Questo perché se il livello glicemico si abbassa c’è una certa difficoltà a ossigenare il sangue e quindi a fornire ossigeno alle cellule.

In regime di scarsezza di ossigeno, nell’elaborazione del glucosio, in quella che si chiama la glicolisi, il glucosio è soggetto a tutta una serie di reazioni chimiche, o meglio biochimiche, e al termine si forma il piruvato.

Dal piruvato le persone sane formano normalmente una sostanza, che si chiama Acetil-Coenzina A (AcetilCoA), mentre il diabetico oltre all’AcetilCoA forma una certa parte di lattato, che è un ione dell’acido lattico, cioè è l’acido lattico che ha perduto un ione H+ (un protone).

Il lattato dovrebbe andare al fegato, dove mediante la gluconeogenesi è riconvertito in glucosio e rimesso nel sangue.

Le cose non vanno così semplicemente, perché con la glicemia alta si ha la glicolisi, e si fabbrica altro lattato, mentre la gluconeogenesi non può avere luogo, perché la gluconeogenesi è incompatibile con la glicolisi e ha luogo quando la glicemia è bassa o molto bassa e questo è raro che possa avvenire nel paziente diabetico, se non in caso d’ipoglicemia dovuta a insufficiente alimentazione in presenza d’insulina o di pillole ipoglicemizzanti.

C’è da dire che le pillole ipoglicemizzanti hanno anche effetti secondari non trascurabili.

Per es., uno dei farmaci più usati sotto forma di pillole ipoglicmissanti è capace se non di inibire, di limitare la gluconeogenesi.

Questo effetto secondario è molto grave, perché consente al lattato di rimanere nel sangue.

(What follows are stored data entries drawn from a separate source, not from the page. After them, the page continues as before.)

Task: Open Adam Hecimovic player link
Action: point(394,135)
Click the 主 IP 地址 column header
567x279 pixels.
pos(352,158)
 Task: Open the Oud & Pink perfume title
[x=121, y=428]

Il lattato è tossico e se incontra il sodio, è capace di formare il lattato di sodio, che può essere eliminato con le urine e in parte con il sudore.

Il lattato di sodio è usato come conservante nel commercio della carne e del pesce.

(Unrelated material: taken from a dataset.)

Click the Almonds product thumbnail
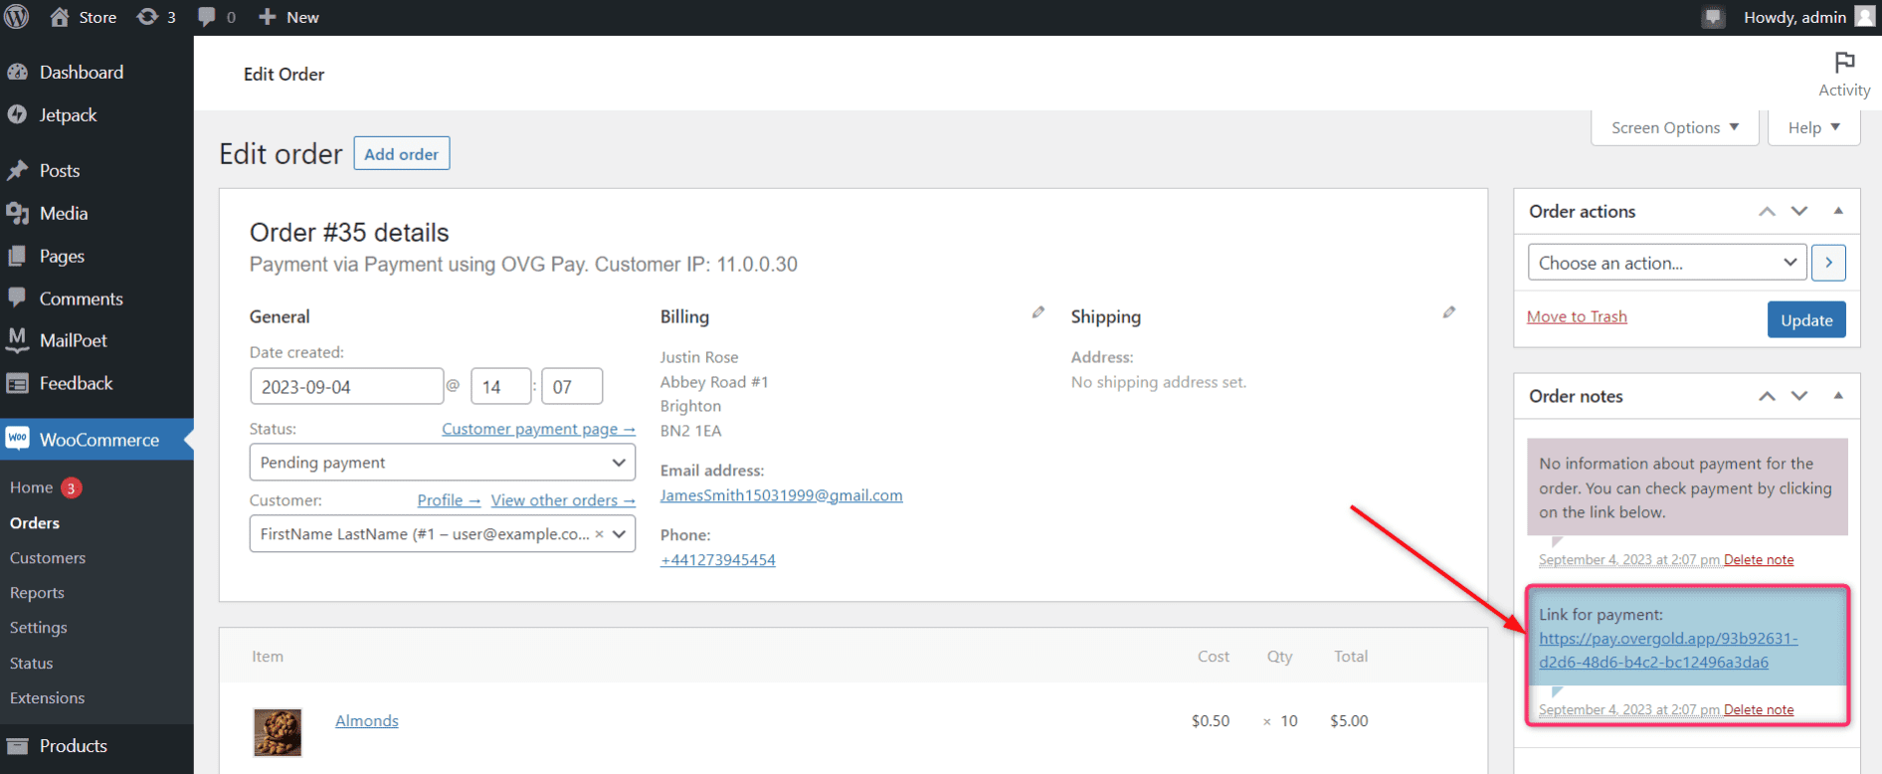click(x=278, y=732)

Le urine hanno quell’odore caratteristico, che si avverte quando si mangia la carne o il pesce.

C’è da osservare che il lattato sottrae sodio all’equilibrio sodio-potassio e la cosa è aggravata dalle pillole per il controllo della pressione, le pillole antiipertensive, che possono aumentare il potassio nel sangue, per cui è alterato l’equilibrio sodio-potassio.

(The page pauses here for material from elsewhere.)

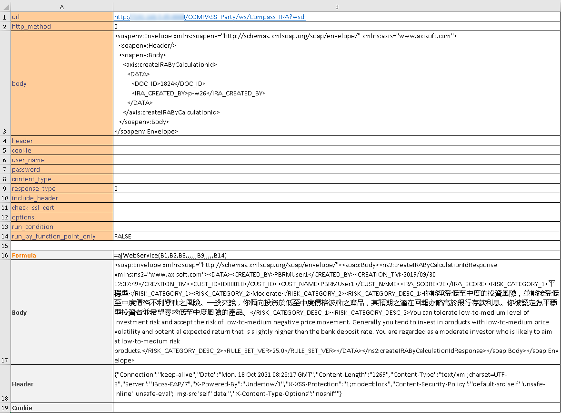
Task: Select column A header
Action: tap(61, 7)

La conseguenza è che i muscoli possono risentire del difetto di sodio e dare luogo a effetti crampiformi.

Occorre che i medici controllino gli effetti indesiderati delle pillole antiipertensive, per il controllo della pressione, avvertendo i pazienti degli spiacevoli effetti secondari, cui possono andare incontro.

Un altro farmaco antiipertensivo rilascia ioni di calcio, che andando in giro in modo incontrollato nel sangue possono dare origine a effetti indesiderati.

Altri farmaci hanno effetti beta bloccanti, ace inibitori, etc.

Altri farmaci possono indebolire le pareti dei vasi e creare emorragie.

Sono tutti effetti che i medici devono ben valutare attentamente prima di prescrivere farmaci ai pazienti diabetici.